__Task details__:
Pull out every line below that contains the word "Choose", and copy each one in full.

__Extracted data__:
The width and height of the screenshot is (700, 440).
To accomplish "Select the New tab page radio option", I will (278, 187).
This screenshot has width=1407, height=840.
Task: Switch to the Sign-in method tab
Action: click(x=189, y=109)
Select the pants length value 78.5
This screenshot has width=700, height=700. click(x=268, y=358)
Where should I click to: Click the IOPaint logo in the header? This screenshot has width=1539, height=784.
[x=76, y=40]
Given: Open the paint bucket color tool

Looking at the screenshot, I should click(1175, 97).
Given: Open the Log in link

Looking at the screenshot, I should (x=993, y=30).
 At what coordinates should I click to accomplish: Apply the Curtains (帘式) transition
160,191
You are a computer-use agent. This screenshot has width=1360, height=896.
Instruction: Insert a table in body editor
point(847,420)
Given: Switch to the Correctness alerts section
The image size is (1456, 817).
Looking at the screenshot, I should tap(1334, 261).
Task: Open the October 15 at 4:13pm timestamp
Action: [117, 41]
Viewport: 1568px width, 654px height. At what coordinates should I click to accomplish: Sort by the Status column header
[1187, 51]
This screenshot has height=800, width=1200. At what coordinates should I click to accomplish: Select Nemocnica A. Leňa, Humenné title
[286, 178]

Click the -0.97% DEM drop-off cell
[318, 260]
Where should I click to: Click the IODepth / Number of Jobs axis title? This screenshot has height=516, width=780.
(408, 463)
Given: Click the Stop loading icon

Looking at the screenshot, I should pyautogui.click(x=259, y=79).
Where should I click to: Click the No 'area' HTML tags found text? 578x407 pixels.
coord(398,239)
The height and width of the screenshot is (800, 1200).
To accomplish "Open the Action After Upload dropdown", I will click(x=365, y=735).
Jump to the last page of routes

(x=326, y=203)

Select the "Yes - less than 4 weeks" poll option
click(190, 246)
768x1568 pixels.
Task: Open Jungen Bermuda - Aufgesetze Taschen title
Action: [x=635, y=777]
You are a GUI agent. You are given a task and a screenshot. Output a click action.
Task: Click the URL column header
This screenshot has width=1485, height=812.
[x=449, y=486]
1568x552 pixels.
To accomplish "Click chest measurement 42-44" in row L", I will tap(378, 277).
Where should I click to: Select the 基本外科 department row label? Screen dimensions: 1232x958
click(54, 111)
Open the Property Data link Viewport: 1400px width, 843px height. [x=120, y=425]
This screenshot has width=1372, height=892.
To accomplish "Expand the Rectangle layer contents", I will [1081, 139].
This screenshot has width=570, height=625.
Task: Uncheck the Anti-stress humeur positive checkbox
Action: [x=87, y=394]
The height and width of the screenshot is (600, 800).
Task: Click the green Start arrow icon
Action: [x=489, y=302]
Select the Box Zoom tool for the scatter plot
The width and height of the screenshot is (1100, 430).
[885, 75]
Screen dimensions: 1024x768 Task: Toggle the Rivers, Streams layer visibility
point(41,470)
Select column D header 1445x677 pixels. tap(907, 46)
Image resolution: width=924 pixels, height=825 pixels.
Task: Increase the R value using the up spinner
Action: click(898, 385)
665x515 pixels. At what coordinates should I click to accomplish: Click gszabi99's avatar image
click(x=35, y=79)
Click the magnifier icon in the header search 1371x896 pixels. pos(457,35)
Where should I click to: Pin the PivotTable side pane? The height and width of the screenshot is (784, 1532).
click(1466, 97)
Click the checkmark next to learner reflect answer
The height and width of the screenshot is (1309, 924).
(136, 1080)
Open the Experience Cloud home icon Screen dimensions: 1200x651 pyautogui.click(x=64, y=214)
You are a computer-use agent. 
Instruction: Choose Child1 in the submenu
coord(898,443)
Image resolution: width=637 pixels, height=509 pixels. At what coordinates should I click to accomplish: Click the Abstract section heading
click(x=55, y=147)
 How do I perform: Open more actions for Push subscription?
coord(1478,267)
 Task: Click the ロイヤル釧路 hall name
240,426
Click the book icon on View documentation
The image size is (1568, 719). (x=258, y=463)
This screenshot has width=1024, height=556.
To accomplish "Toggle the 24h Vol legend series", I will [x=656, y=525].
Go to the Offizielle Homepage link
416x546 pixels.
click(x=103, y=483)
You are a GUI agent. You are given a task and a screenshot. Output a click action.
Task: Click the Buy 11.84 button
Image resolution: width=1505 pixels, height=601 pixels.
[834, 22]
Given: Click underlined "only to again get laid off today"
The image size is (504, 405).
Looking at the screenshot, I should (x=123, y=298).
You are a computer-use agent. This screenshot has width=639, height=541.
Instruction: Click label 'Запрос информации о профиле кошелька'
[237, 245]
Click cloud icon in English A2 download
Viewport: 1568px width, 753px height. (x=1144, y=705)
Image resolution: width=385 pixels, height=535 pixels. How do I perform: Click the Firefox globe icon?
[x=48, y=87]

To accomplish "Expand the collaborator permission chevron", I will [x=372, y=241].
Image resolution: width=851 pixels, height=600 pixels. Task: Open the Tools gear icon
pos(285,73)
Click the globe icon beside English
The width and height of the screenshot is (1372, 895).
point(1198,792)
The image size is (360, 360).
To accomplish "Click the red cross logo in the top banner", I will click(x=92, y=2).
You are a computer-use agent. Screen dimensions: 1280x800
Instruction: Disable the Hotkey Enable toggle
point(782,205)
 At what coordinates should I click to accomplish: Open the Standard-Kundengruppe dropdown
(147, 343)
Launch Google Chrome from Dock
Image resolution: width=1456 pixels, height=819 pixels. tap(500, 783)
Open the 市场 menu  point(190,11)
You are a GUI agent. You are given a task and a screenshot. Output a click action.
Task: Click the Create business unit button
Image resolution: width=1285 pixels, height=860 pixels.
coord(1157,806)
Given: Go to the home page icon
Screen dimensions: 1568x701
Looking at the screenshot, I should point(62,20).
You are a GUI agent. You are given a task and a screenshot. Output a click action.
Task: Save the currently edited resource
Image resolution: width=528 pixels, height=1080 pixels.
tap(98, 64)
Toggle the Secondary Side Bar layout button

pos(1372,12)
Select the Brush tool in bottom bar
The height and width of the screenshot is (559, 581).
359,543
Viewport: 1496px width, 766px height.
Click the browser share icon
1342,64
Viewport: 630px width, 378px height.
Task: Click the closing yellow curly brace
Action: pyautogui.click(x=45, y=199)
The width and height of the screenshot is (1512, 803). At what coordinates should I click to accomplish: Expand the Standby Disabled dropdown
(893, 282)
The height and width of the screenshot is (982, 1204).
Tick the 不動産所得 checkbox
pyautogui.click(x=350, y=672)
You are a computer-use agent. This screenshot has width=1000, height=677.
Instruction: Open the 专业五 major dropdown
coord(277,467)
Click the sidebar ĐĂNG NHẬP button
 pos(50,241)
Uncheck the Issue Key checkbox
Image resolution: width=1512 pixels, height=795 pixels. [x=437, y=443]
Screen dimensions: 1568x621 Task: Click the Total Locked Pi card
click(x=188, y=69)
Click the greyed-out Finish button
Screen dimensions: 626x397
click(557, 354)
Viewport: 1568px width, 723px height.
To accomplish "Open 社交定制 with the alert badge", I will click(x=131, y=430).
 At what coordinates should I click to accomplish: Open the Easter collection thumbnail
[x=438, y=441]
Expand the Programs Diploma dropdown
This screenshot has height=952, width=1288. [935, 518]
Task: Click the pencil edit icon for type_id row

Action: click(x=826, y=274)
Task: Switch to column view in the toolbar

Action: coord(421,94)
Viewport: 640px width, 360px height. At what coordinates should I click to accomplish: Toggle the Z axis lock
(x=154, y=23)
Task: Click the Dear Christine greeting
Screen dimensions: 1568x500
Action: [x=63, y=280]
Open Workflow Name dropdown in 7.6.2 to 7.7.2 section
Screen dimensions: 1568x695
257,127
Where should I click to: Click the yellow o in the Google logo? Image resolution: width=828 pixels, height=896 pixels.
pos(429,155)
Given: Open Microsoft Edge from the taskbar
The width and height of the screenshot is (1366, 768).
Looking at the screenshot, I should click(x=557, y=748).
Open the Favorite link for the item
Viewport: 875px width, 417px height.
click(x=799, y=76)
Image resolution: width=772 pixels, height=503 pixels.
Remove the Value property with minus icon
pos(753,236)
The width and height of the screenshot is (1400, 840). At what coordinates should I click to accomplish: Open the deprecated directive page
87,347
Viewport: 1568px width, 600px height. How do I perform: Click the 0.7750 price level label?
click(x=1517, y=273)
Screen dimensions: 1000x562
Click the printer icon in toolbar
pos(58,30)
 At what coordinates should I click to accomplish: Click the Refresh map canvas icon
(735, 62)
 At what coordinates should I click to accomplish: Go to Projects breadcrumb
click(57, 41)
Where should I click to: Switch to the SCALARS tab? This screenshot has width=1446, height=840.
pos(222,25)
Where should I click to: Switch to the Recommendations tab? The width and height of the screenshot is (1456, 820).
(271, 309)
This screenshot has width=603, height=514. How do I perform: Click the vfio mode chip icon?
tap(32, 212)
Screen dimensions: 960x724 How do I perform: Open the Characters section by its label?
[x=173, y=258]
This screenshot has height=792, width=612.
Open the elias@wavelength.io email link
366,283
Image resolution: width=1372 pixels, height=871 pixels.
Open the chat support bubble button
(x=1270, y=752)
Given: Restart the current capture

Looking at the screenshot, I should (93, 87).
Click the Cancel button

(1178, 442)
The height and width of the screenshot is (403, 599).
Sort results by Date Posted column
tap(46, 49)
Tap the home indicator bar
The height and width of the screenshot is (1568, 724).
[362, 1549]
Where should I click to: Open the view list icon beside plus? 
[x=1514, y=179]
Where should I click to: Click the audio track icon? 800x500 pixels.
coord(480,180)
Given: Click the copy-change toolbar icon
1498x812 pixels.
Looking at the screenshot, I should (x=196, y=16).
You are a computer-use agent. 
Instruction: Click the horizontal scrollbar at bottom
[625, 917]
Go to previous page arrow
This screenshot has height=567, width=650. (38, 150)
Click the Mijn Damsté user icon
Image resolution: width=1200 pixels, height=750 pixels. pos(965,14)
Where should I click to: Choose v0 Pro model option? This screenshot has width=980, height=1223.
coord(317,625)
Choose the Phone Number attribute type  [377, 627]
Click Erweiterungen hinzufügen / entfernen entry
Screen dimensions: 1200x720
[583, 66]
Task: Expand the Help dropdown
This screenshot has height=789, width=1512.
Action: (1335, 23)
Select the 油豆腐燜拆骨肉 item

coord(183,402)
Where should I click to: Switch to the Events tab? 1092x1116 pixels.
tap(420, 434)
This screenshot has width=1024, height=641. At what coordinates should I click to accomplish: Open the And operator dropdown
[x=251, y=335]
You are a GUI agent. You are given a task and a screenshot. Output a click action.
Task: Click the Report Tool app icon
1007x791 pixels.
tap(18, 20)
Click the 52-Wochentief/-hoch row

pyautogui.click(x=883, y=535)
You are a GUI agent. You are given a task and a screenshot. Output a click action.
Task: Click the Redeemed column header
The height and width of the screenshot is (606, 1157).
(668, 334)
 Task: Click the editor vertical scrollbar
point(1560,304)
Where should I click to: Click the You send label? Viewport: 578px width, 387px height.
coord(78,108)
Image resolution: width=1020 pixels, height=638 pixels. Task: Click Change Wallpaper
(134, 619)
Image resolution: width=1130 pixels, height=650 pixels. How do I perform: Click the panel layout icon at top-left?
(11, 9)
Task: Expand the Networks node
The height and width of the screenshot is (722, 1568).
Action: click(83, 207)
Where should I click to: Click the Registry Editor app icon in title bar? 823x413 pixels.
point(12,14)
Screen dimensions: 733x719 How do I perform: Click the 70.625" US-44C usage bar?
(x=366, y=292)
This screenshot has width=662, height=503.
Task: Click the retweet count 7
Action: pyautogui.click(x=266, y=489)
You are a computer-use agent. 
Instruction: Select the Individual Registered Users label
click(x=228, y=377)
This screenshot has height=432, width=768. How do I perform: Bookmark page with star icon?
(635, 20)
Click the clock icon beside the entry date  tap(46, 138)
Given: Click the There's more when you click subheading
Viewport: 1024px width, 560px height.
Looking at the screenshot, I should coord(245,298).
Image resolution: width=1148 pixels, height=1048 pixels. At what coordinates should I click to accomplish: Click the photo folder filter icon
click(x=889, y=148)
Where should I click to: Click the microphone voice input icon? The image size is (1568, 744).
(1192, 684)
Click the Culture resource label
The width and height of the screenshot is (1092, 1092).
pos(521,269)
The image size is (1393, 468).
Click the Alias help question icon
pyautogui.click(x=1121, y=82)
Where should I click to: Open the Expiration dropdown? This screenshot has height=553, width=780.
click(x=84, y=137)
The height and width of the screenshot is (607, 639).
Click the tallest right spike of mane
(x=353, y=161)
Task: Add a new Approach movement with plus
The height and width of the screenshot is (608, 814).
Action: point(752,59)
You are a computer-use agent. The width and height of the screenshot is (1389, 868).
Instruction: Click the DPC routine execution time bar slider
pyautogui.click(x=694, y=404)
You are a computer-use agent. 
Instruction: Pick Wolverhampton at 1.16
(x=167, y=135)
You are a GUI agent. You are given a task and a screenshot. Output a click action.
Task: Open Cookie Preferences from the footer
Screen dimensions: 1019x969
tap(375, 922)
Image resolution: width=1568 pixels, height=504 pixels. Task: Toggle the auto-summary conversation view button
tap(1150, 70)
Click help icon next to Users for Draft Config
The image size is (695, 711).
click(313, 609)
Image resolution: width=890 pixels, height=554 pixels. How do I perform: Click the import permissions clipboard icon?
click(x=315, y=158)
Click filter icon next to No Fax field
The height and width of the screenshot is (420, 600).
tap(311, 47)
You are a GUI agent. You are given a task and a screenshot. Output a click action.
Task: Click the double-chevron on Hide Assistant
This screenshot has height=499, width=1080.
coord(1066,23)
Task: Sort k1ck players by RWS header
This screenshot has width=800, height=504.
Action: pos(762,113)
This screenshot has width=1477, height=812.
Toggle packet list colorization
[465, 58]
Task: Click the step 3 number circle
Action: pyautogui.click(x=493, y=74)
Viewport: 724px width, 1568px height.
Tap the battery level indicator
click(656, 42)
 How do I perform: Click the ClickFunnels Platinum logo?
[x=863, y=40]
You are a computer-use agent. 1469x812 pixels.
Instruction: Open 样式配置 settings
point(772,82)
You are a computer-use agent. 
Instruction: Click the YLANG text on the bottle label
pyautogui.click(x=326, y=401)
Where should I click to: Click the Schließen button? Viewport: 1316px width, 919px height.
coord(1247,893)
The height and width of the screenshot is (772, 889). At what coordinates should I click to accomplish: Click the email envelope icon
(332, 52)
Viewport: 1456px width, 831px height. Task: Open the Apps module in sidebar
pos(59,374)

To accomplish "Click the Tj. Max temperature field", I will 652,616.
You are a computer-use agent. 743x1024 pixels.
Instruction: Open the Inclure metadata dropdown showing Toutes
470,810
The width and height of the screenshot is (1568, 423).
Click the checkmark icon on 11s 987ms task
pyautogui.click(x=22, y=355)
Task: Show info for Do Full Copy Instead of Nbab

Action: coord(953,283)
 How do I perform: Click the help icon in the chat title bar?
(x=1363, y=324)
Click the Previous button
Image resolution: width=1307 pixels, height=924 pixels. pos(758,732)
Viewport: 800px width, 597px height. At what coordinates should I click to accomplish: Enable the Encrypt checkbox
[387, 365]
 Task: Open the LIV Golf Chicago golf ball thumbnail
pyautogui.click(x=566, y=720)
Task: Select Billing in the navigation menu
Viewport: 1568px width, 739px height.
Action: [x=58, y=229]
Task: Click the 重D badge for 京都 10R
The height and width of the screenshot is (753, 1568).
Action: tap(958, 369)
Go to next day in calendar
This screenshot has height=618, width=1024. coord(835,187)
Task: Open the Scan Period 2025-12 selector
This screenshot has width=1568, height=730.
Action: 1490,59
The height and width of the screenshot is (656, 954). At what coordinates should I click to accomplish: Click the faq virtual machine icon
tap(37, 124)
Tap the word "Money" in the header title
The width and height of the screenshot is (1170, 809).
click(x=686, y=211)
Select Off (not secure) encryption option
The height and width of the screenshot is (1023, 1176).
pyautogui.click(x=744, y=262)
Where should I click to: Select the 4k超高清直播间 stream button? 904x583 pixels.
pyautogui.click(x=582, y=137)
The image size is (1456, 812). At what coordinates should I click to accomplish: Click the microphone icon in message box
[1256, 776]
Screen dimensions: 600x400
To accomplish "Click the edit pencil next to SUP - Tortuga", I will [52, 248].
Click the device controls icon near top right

__Finished answer__:
Instruction: Choose Child1 in the submenu
Where should I click to: Choose v0 Pro model option? This screenshot has width=980, height=1223.
Choose the Phone Number attribute type  [377, 627]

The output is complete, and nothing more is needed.